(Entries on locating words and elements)
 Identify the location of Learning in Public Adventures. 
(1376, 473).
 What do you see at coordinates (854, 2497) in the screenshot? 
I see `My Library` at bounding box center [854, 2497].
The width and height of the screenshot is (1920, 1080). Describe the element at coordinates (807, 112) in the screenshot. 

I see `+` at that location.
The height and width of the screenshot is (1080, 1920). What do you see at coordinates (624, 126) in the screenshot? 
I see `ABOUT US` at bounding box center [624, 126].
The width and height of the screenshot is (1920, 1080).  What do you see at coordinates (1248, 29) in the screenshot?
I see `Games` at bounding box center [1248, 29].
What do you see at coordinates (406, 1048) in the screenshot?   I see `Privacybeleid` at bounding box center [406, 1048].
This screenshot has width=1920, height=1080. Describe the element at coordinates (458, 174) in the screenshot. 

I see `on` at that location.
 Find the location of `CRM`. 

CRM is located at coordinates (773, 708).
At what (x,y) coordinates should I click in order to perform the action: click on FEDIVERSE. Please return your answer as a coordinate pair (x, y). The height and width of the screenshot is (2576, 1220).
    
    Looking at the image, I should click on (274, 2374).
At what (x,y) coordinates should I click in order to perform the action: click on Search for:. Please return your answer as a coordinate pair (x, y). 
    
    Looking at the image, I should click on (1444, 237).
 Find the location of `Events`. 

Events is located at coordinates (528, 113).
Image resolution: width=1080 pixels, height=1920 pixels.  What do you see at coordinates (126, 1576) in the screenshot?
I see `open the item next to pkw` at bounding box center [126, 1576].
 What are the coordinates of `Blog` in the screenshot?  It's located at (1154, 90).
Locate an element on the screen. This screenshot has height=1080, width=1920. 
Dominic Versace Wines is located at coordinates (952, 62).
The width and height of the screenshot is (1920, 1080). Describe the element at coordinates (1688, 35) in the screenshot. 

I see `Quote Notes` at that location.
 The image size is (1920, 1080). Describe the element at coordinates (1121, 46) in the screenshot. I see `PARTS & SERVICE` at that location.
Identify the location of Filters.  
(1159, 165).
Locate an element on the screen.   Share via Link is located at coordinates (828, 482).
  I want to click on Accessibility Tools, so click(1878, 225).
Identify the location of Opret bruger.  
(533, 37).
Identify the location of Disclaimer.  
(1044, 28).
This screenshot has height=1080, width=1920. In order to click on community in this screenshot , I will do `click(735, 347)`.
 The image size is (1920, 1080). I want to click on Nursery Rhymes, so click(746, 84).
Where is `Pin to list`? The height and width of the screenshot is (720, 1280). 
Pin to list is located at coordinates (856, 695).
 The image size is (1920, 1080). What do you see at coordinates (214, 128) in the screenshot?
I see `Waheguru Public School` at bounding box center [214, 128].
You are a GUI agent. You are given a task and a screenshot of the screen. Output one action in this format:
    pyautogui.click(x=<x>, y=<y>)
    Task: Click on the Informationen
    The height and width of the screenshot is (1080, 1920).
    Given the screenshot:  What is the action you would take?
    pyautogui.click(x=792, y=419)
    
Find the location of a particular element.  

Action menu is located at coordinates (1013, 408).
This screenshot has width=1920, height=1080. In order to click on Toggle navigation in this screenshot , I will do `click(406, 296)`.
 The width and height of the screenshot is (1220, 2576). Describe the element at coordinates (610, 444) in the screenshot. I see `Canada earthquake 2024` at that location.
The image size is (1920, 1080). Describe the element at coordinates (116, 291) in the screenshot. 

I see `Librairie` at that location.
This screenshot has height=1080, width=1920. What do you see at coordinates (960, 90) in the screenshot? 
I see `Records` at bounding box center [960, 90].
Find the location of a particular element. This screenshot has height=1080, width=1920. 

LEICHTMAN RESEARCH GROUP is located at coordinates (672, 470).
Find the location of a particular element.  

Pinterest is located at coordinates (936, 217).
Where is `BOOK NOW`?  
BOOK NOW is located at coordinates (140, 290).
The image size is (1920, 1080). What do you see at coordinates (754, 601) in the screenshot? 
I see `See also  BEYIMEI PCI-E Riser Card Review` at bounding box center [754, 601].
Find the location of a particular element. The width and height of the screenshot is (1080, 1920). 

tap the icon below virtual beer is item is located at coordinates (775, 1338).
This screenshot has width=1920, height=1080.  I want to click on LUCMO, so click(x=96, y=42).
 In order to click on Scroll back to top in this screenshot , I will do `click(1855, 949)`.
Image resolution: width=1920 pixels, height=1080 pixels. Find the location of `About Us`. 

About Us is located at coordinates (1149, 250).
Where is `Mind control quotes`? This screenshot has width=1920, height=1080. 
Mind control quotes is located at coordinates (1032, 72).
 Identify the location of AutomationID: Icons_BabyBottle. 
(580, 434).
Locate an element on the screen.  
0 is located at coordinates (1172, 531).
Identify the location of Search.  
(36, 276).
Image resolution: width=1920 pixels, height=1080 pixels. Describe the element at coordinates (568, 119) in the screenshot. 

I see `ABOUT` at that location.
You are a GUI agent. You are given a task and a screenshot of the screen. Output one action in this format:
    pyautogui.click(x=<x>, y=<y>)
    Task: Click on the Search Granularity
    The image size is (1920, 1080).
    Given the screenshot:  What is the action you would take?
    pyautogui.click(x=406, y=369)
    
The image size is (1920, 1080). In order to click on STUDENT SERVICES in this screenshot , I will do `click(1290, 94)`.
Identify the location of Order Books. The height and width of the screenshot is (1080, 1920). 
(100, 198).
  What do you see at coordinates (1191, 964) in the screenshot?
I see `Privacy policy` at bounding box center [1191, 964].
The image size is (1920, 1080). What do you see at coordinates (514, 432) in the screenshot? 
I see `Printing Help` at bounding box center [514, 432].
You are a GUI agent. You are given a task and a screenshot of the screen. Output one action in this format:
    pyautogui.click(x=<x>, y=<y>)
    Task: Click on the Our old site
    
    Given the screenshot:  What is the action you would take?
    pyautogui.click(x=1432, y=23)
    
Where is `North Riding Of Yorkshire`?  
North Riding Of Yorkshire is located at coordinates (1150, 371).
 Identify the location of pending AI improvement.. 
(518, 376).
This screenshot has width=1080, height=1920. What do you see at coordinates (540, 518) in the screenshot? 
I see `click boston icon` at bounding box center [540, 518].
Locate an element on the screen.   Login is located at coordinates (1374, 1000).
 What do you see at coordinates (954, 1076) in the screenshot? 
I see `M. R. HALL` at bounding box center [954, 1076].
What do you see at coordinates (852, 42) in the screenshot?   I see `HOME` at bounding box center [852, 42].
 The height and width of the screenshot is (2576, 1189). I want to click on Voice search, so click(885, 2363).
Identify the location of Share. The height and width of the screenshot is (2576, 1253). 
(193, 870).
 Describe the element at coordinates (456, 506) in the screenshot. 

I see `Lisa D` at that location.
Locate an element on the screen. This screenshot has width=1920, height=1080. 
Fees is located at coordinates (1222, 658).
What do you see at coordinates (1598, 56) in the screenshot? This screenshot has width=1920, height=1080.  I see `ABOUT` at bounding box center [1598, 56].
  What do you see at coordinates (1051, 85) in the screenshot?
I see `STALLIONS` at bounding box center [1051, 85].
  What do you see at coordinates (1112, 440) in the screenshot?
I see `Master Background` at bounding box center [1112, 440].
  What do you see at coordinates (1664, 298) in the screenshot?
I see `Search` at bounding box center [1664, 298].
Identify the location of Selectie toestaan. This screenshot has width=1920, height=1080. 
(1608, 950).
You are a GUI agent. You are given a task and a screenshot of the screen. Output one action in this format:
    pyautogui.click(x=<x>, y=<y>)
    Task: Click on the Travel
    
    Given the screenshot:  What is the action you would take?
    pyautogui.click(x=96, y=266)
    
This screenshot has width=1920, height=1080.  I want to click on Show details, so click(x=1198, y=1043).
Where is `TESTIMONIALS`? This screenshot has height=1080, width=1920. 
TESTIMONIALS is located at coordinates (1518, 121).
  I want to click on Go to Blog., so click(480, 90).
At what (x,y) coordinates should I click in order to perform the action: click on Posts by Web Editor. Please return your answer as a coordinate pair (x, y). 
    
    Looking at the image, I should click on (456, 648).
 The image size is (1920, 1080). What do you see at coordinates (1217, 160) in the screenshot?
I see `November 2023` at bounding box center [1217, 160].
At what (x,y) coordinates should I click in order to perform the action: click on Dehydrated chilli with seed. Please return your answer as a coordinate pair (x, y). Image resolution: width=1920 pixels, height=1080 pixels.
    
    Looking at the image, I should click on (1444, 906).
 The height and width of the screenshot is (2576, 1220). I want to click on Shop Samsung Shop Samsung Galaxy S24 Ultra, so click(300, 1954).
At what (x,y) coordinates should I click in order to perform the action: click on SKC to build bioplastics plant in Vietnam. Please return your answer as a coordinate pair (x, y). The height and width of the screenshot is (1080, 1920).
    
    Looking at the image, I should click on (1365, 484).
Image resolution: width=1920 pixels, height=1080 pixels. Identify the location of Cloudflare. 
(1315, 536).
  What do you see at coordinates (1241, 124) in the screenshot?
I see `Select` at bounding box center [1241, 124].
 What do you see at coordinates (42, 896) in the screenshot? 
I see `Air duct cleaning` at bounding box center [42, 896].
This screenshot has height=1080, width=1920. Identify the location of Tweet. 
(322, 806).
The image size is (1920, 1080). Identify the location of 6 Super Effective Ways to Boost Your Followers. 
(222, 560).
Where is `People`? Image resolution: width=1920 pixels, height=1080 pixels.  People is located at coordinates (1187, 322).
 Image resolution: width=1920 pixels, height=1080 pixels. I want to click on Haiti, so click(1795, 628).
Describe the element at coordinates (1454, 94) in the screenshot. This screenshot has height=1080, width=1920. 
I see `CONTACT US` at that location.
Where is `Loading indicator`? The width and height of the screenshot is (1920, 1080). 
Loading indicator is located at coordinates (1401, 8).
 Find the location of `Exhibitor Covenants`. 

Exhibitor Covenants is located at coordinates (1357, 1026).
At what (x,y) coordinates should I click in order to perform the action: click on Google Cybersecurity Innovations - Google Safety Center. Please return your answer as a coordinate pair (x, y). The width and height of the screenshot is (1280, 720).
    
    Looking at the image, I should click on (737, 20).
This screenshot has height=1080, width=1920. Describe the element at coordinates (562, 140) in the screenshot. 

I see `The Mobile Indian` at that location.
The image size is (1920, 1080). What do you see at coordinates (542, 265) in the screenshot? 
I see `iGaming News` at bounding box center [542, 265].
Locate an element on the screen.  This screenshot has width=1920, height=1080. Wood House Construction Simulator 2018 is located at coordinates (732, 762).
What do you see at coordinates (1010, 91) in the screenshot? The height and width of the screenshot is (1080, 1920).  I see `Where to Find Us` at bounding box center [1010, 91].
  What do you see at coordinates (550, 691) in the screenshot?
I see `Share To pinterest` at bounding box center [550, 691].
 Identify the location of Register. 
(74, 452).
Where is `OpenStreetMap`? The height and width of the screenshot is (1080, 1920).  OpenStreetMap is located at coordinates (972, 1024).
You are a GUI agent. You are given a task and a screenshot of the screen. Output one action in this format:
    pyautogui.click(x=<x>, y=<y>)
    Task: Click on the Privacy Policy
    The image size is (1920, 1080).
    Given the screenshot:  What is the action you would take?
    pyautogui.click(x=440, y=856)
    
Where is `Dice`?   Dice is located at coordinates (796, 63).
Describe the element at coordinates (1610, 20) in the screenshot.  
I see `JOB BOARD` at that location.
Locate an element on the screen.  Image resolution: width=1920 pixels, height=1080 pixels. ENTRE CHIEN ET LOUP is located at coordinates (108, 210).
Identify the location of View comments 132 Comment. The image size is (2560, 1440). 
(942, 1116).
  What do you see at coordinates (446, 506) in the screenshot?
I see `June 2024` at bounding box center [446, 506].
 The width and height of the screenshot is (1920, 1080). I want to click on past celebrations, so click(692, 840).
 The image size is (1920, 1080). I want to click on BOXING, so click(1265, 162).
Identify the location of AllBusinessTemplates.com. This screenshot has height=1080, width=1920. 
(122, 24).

▶ [Given request]: Could you format the entries from the line containing "The image size is (1920, 1080). Identify" through the line containing "Image resolution: width=1920 pixels, height=1080 pixels. I want" as a JSON list of strings, one string per line, with blank lines left out?

▶ [Correct result]:
[
  "The image size is (1920, 1080). Identify the location of 6 Super Effective Ways to Boost Your Followers. ",
  "(222, 560).",
  "Where is `People`? Image resolution: width=1920 pixels, height=1080 pixels.  People is located at coordinates (1187, 322).",
  " Image resolution: width=1920 pixels, height=1080 pixels. I want to click on Haiti, so click(1795, 628)."
]